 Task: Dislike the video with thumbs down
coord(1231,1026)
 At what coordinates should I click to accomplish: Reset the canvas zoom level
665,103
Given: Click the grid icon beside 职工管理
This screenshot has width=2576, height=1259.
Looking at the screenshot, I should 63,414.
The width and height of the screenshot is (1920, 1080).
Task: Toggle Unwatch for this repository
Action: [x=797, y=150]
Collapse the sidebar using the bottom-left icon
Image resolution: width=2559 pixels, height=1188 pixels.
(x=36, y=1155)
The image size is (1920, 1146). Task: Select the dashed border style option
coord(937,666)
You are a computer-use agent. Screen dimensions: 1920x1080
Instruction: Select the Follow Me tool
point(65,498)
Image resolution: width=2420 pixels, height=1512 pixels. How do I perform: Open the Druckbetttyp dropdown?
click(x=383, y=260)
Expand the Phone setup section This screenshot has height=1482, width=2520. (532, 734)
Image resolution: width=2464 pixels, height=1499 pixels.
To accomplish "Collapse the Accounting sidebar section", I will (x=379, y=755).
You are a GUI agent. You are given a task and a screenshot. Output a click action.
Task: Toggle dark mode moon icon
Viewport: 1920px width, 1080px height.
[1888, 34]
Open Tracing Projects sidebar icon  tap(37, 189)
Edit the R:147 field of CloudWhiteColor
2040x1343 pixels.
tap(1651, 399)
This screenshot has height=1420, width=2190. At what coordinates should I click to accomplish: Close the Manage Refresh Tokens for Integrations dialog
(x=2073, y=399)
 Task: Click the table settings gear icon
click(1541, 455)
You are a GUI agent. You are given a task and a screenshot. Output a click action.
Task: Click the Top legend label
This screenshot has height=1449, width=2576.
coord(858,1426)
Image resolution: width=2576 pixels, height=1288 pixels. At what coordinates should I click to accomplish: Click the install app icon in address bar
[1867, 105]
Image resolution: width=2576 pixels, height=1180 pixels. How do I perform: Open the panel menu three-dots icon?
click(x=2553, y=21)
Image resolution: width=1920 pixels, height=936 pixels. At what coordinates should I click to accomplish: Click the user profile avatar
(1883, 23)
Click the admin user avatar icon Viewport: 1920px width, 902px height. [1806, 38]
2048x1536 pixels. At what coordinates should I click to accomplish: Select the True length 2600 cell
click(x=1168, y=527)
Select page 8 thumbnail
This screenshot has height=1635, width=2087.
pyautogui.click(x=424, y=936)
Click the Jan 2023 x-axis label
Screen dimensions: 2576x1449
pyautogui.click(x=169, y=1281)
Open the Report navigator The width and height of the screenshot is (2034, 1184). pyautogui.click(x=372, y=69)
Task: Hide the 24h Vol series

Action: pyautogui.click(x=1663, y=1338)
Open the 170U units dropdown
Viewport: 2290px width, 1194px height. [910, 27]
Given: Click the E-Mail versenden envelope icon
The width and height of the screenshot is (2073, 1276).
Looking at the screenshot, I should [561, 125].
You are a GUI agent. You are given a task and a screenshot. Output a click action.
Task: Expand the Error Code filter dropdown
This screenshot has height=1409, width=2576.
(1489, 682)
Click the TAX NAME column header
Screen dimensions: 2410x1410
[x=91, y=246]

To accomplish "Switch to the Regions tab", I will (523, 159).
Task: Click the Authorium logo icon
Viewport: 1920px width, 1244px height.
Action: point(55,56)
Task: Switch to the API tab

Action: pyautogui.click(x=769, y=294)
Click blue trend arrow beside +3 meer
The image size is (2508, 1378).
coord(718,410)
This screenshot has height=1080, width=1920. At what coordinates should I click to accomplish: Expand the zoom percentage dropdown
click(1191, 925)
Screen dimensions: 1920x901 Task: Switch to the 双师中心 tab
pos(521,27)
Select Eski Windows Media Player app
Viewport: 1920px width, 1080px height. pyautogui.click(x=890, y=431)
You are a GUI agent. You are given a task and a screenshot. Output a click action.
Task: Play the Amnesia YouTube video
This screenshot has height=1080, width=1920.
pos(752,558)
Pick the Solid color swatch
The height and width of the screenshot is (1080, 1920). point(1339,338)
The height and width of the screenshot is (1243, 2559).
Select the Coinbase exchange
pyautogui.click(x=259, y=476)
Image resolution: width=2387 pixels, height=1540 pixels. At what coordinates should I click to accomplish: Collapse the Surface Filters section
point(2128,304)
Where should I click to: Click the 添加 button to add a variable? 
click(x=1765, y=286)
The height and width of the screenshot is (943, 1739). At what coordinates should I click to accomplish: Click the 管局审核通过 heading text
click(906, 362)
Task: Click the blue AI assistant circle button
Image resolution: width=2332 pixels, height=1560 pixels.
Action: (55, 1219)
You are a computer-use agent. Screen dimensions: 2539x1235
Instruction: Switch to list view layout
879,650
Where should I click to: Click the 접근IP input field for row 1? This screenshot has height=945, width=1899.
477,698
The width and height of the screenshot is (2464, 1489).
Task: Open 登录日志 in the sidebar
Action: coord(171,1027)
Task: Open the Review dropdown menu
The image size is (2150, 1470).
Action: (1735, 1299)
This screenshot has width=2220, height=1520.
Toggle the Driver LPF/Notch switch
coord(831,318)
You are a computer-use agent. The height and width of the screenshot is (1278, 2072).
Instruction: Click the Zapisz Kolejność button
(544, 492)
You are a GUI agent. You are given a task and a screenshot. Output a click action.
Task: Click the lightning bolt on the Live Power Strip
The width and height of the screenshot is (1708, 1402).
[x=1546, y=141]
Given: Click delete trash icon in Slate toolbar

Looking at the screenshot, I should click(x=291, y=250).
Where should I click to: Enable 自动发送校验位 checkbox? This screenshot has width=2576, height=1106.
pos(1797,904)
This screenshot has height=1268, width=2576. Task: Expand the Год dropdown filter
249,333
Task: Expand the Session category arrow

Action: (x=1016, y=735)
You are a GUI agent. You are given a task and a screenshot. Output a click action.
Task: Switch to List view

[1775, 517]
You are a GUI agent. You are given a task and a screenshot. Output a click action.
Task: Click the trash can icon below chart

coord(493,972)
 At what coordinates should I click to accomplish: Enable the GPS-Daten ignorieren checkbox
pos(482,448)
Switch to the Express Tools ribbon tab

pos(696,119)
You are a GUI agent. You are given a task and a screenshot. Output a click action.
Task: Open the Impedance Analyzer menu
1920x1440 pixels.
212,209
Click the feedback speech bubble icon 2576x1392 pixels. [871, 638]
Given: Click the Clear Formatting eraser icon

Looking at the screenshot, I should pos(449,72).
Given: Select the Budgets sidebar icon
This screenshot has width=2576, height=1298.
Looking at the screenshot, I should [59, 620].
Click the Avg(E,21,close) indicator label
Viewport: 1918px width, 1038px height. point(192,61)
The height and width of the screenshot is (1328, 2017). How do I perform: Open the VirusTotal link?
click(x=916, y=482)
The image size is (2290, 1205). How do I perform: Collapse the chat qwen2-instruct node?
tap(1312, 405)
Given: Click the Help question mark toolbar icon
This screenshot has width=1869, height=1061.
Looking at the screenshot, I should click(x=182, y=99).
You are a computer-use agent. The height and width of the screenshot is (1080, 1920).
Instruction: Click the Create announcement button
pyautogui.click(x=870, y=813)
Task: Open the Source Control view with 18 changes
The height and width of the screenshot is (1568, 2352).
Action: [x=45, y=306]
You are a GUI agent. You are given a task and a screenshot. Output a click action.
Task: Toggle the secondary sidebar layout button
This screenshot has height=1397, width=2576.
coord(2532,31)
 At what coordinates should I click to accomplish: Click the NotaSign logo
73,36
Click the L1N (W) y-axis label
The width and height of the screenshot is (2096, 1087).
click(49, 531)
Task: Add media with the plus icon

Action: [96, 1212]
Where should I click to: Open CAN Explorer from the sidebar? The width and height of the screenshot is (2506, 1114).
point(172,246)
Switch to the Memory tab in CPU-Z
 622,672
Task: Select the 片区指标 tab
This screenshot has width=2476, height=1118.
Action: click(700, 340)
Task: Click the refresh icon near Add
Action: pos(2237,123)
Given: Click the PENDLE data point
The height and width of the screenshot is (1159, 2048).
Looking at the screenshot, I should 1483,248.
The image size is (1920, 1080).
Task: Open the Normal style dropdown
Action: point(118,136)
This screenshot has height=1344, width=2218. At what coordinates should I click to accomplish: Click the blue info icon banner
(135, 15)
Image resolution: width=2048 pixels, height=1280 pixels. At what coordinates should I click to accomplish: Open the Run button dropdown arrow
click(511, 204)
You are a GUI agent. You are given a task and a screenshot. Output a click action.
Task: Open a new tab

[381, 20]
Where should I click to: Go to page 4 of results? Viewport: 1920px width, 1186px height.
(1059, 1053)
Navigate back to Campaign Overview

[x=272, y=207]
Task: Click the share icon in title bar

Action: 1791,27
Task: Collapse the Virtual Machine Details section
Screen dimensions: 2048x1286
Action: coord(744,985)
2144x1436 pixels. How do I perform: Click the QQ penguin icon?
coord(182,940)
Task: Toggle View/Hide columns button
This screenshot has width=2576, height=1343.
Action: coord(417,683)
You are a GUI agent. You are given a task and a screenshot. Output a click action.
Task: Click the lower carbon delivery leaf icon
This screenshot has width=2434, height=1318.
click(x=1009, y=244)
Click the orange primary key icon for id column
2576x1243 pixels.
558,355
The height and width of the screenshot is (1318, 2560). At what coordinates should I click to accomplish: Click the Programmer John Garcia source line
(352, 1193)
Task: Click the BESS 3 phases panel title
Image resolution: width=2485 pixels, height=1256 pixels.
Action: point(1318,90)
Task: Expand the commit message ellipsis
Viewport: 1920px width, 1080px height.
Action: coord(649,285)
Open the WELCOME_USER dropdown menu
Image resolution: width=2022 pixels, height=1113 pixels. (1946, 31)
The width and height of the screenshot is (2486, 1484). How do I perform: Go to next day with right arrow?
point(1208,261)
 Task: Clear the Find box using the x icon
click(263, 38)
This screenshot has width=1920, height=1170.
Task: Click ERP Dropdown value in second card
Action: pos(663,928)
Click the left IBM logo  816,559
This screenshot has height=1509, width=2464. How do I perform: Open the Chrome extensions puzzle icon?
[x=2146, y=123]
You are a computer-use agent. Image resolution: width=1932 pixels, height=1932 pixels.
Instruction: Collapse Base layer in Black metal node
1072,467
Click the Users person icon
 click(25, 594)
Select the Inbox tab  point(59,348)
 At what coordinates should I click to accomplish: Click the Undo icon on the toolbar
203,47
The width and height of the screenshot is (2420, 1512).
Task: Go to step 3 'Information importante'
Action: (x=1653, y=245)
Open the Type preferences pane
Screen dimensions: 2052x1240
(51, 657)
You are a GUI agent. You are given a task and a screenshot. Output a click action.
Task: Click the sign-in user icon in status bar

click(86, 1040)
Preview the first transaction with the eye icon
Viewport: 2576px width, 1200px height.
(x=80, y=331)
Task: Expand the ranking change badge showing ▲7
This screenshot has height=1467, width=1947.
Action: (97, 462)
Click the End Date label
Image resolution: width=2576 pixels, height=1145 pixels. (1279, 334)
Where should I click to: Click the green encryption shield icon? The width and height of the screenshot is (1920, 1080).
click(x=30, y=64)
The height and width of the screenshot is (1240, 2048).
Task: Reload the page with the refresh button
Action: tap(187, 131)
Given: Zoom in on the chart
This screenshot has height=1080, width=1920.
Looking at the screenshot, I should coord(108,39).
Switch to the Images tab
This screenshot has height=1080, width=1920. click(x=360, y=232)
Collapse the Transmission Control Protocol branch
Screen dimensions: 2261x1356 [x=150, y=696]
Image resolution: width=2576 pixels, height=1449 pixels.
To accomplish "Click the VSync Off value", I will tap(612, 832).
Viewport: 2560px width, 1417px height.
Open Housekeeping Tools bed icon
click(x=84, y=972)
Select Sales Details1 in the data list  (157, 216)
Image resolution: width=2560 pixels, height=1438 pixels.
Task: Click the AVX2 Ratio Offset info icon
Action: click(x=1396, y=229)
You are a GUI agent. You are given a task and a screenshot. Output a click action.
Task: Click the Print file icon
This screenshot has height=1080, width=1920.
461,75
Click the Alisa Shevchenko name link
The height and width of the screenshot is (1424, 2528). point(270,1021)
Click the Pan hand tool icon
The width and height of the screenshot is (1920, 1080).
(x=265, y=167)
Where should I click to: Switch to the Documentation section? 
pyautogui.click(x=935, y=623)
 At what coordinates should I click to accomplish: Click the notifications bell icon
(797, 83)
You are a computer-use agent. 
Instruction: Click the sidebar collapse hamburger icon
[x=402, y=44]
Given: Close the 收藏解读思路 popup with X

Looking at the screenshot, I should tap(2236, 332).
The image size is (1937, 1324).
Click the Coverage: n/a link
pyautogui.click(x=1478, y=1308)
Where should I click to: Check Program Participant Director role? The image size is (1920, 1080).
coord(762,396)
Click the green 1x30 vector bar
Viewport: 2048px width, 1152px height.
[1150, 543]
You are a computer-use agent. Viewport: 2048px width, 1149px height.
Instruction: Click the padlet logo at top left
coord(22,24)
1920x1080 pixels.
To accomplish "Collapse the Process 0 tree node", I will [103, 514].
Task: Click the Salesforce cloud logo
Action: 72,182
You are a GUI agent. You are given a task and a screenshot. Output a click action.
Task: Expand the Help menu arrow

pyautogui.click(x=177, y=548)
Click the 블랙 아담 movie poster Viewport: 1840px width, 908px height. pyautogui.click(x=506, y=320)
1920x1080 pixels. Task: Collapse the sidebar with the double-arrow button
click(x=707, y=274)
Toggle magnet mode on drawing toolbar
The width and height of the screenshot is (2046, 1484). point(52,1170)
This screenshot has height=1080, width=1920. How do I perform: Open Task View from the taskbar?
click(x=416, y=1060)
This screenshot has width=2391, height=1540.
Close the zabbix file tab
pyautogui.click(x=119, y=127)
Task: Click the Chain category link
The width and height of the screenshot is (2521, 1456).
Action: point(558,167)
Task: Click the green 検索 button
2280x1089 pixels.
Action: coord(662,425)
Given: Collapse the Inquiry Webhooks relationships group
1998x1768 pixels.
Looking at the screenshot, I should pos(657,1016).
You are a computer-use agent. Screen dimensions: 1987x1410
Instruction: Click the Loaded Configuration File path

TASK PROMPT> Only the lines above from the one with "Task: Click the Chain category link" up to and including the one with "Given: Collapse the" should be repeated, exactly as written.

RESPONSE TO THE EXERCISE>
Task: Click the Chain category link
The width and height of the screenshot is (2521, 1456).
Action: point(558,167)
Task: Click the green 検索 button
2280x1089 pixels.
Action: coord(662,425)
Given: Collapse the Inquiry Webhooks relationships group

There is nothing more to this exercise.